** begin Source **
# New to forum, thought I share a pic or two.



## jc64 (Dec 31, 2011)

We just got our new _PE True North_ stove up and running the day before Christmas. We don't know why we waited so long to get a stove. 

Just thought I'd post to say Hello.

jc


----------



## mikepinto65 (Dec 31, 2011)

Great pictures, welcome & happy new year!


----------



## Gasifier (Dec 31, 2011)

Nice stove and hearth JC. Thanks for sharing the pics. Are you new to burning wood? Or just getting back into it? How is your wood supply for the rest of the year?


----------



## jc64 (Jan 1, 2012)

Thanks for the welcome.

Yes, we are new to using wood to heat the house. Running elec base board heat gets a little pricy. We bought a cord of wood from an old timer that seasons it in a barn for two years. It's a mix of Maple and Alder with some Fur mixed in. Good clean, split, solid, dry wood. He said he has about 25 cords left. I'm still judging our comsuption, may get another 1/2 or full cord. We live on 9ac so we have a decent supply of trees for the years to come (and good neighbors).
** end Source **
_Problems to work on_:
1. Answer these questions from the forum thread, one line each:
(a) On what day did jc64 get the new stove up and running?
(b) About how many cords of wood does the seller say he has left?
(c) How many acres does jc64 live on?
2. Write out the part of the forum thread between "## jc64 (Dec" and "to say Hello.", inclusive, replacing every "stove" with "wood stove".
** begin Recorded information **
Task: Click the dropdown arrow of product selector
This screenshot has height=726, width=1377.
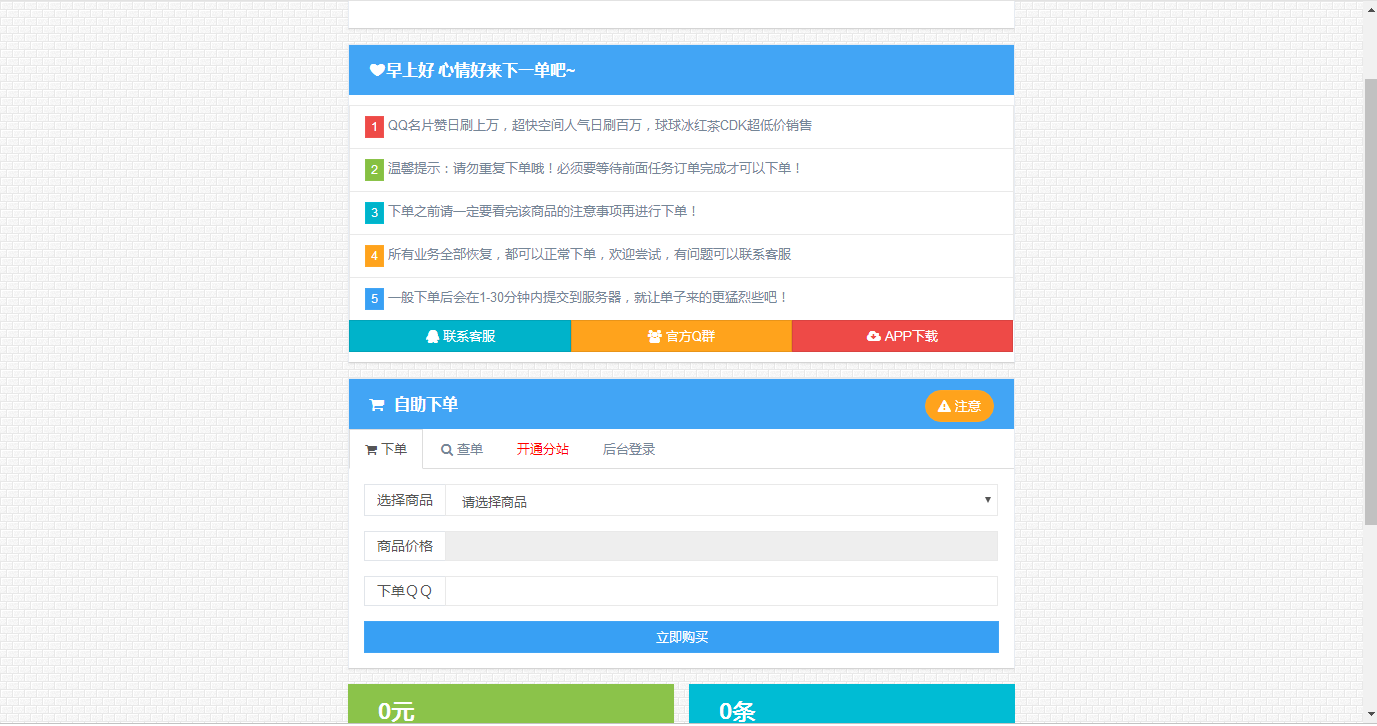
** end Recorded information **
_Expected responses_:
1.
(a) The day before Christmas.
(b) About 25 cords.
(c) 9 acres.

2.
## jc64 (Dec 31, 2011)

We just got our new _PE True North_ wood stove up and running the day before Christmas. We don't know why we waited so long to get a wood stove. 

Just thought I'd post to say Hello.